Look through the listing below for the string "Given". Show each line where it occurs.

→ DATASET EXCERPTS
↓

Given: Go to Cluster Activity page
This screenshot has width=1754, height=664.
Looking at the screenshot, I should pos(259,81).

↑
↓

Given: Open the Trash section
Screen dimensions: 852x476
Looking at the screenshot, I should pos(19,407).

↑

→ TASK OUTPUT
Given: Go to Cluster Activity page
Given: Open the Trash section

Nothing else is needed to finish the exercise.